:: Reading text ::

The town selected for Marlborough’s purpose was Donauwörth, where the bridge was overlooked by a fortified eminence, the Schellenberg, and as soon as the Franco-Bavarians became aware of the Allied plans, there followed a race to see who could occupy the town first, a race that the Allies lost, arriving before the town on 2 July. With the defences undergoing repairs and with the ramparts lined with enemy troops, Marlborough chose to forgo formal siege operations and elected to take the position by storm. Marlborough’s first two assaults were bloodily repulsed by the enemy garrison, but a successful attack by Baden on a section of the fortifications that had by now been denuded of defenders was the precursor of a third assault that swept all before it. Although the Franco-Bavarian force had lost heavily (5,000 casualties with a further 3,000 or so taken prisoner) the Allied returns told their own story: out of some 22,000 men deployed for the attack, over 5,000 – including ten generals and 28 colonels, killed at the head of their men – became casualties, a level of attrition unprecedented in the conflict to date.
For the next month, the Allies devastated the Bavarian countryside in what was known as the ‘rape of Bavaria’ in an unsuccessful attempt to draw the Elector away from his loyalty to France, a process that was counterproductive as it placed undue stress on their own extended lines of supply and, as July turned to August, the two armies met to the north of Höchstädt in the battle that would bring Louis XIV’s aims for 1704 to naught and lay the foundations of Marlborough’s reputation as one of Britain’s finest soldiers. With the battle won, and the threat to Vienna thus averted, the Duke began to lay his plans for the coming campaign season and as the army began to retrace its route northwards, he took steps to consolidate the Allied position in the Moselle Valley by capturing Trier and Trarbach, where he established magazines for the next year’s campaign, with a third being set up at Koblenz, at the confluence of the Rhine and Moselle.
From the moment of his arrival in Flanders, Marlborough had been beset by the problems of coalition warfare – not only did he have to contend with the differing personalities of the military commanders, but he also had to reconcile his strategic planning with the various allies’ own diplomatic agendas; thus in the wake of the most comprehensive Allied victory of the war, he was about to propose a plan that would clearly be anathema to one important member of the coalition and simultaneously place an impossible strain on another. His plan for 1705 was intended to take the main theatre of operations away from Flanders, where strategic planning was constrained by the chains of fortresses, and instead launch an attack through Lorraine along what he called le vrai chemain – the true road. To modern readers, Marlborough’s proposed attack will be reminiscent of the plans for the German attack on France in 1940, to render her defensive fortifications obsolete by bypassing them.

:: Short exercise ::
In the passage on Marlborough's campaigns, where was the third magazine for the next year's campaign set up?

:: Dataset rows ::
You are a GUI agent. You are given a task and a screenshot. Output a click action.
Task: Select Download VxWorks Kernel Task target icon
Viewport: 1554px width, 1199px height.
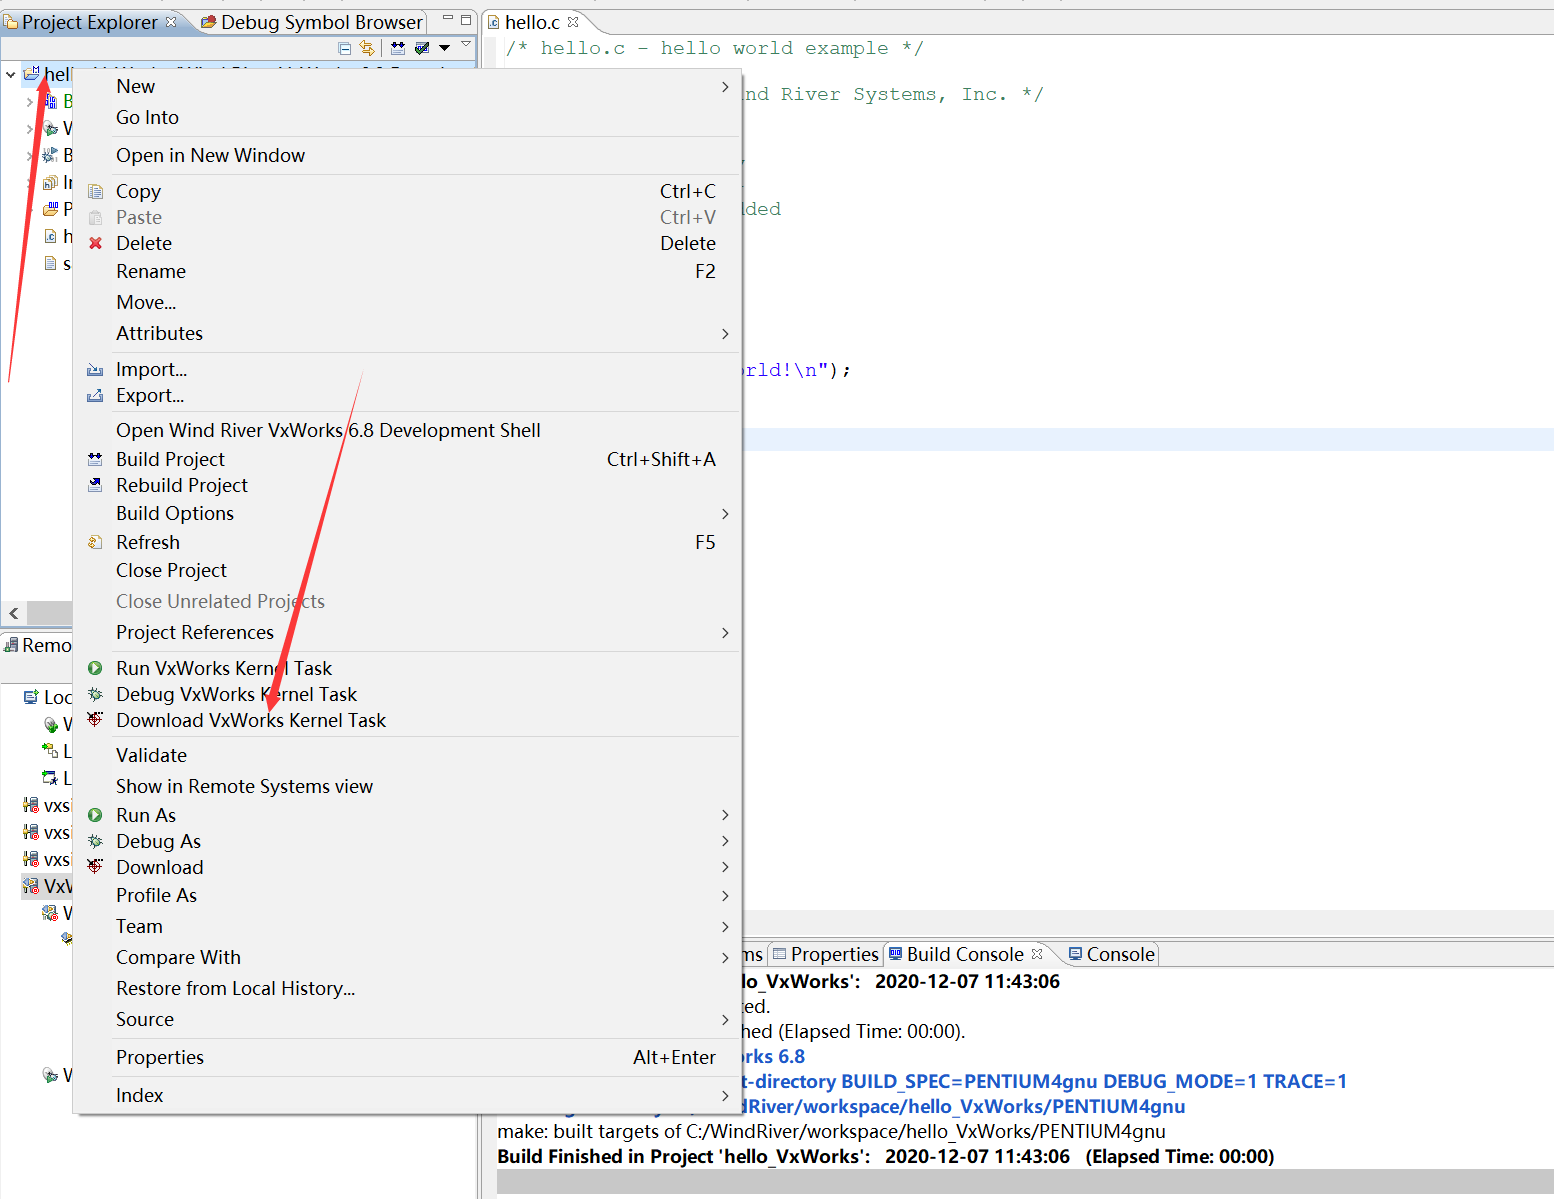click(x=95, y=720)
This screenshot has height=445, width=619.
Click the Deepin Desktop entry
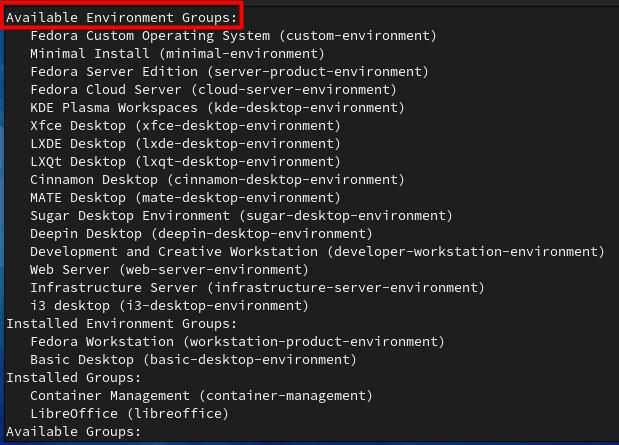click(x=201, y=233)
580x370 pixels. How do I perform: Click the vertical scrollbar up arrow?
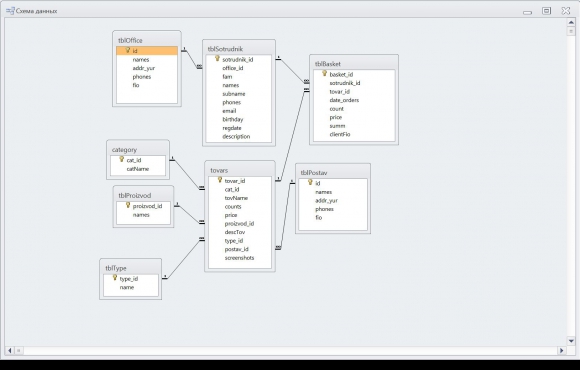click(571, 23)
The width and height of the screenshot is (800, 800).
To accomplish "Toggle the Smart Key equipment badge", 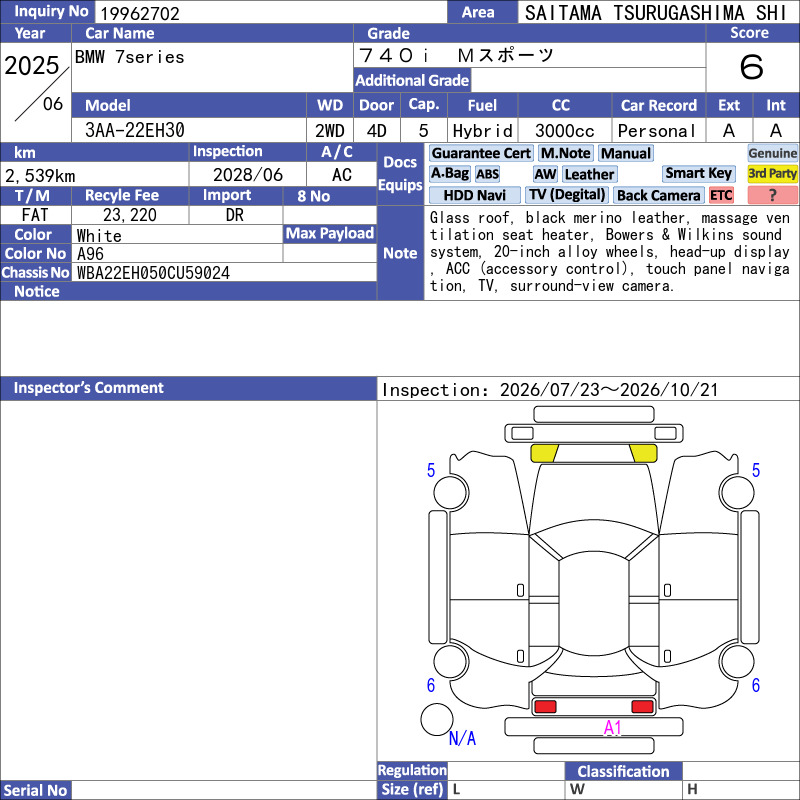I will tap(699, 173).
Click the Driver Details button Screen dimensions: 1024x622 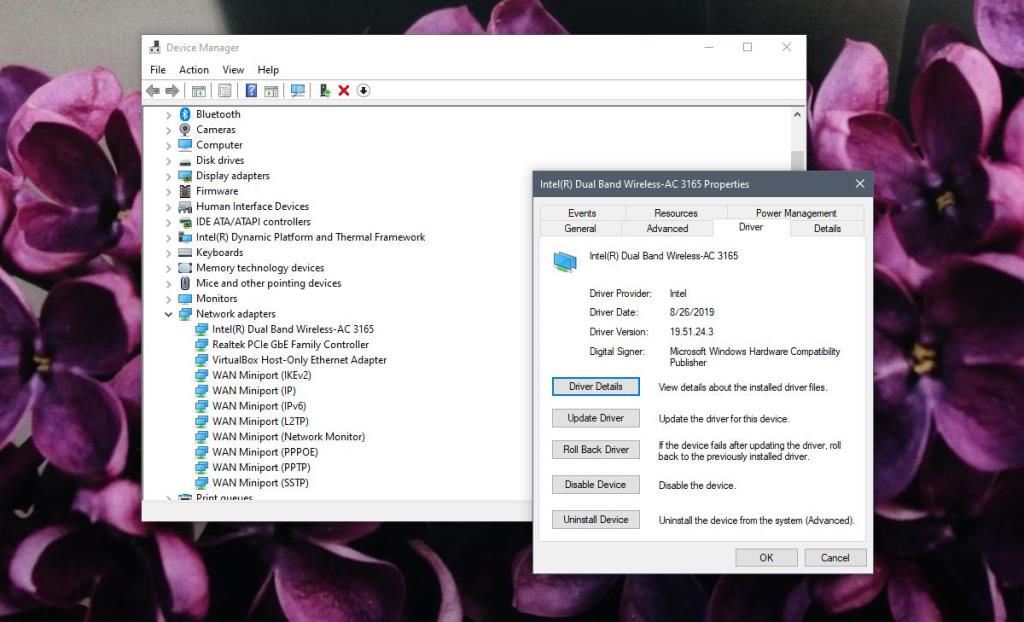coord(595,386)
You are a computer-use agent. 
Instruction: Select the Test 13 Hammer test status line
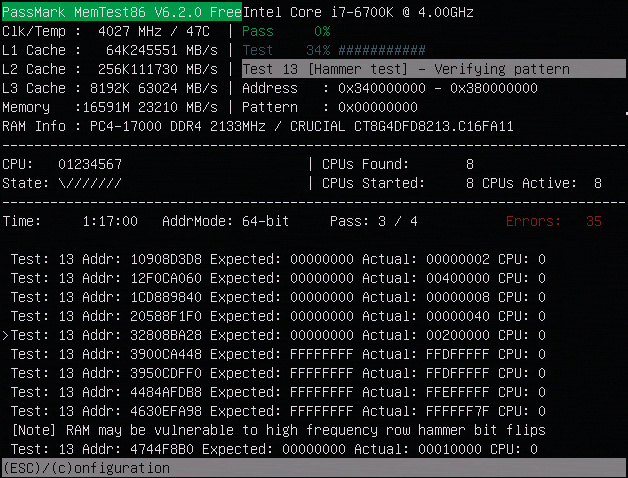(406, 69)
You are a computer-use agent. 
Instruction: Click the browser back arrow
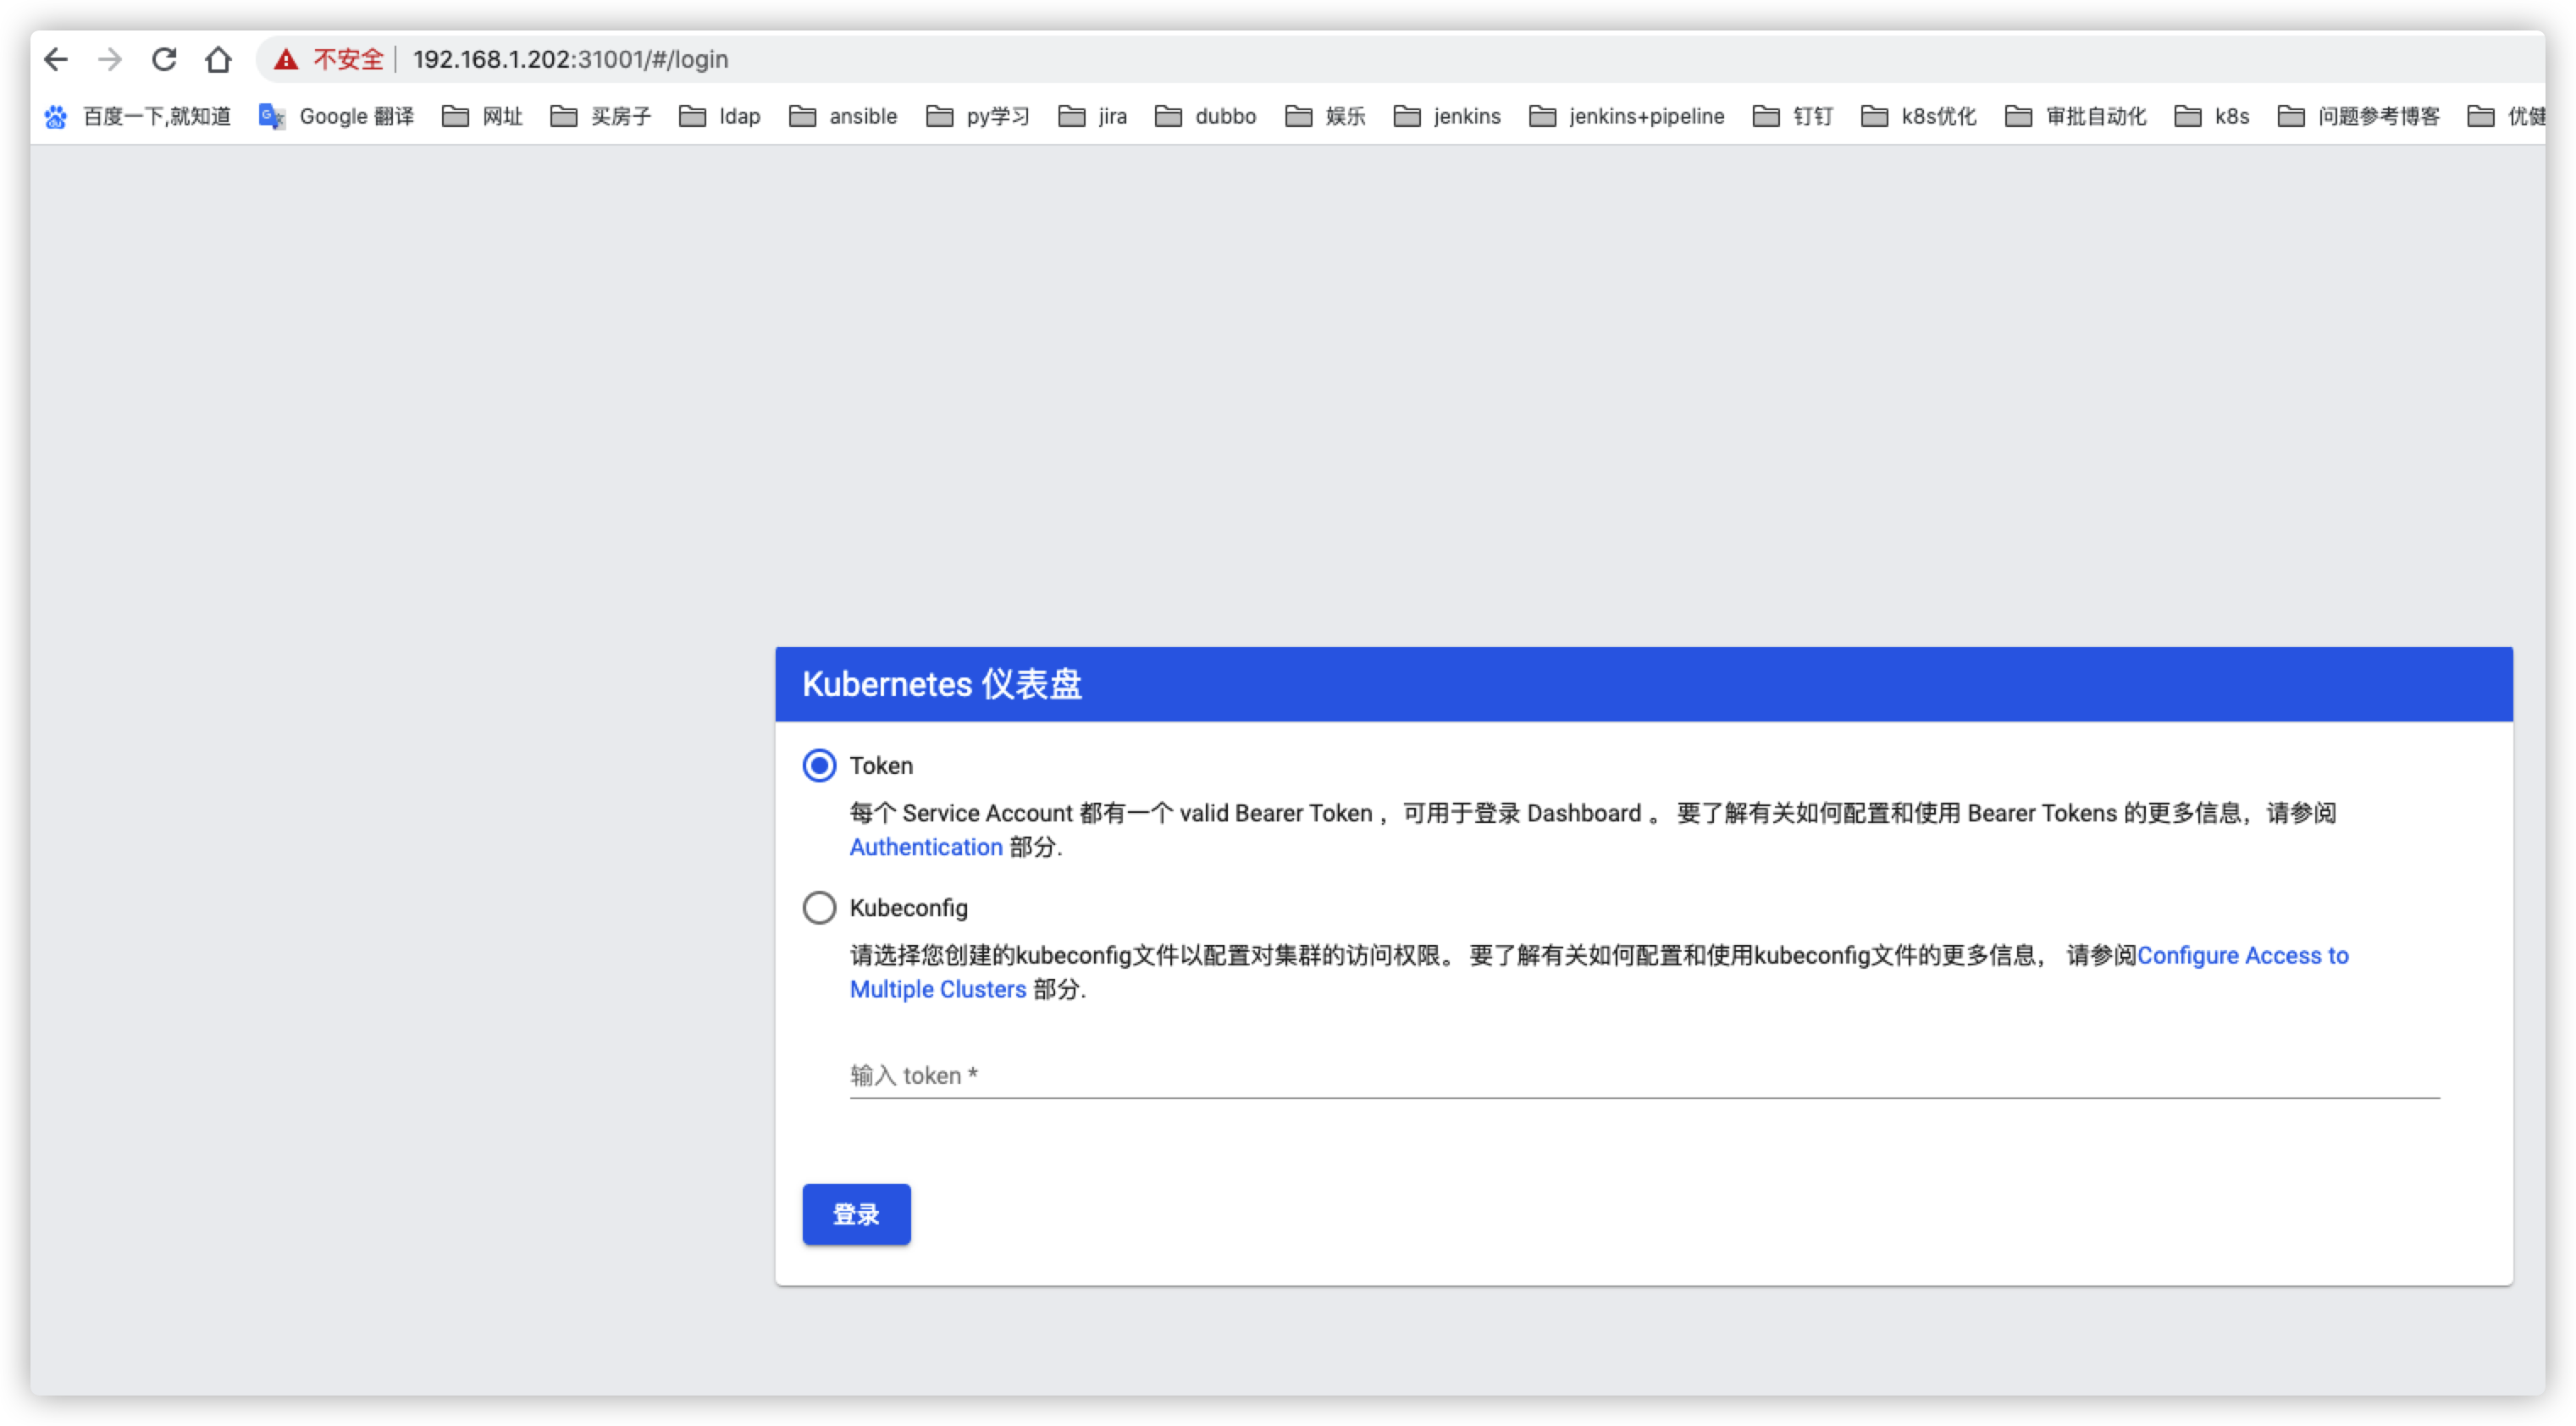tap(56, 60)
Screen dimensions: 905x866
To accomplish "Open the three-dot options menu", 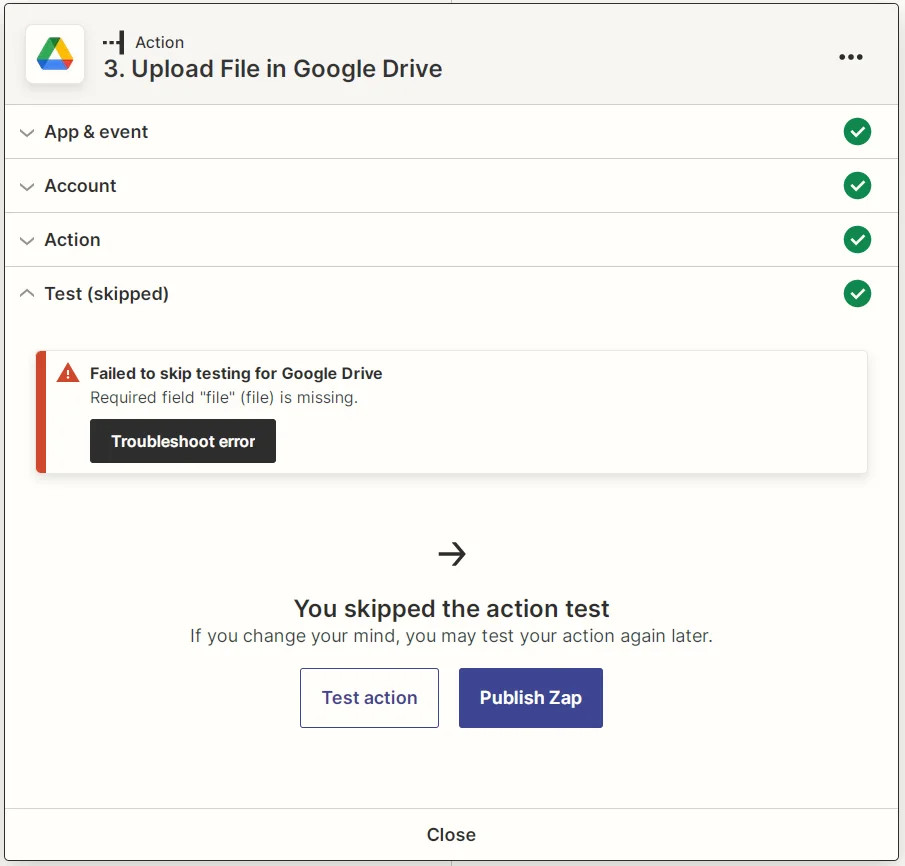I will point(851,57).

:: Reply ::
At Koblenz, at the confluence of the Rhine and Moselle.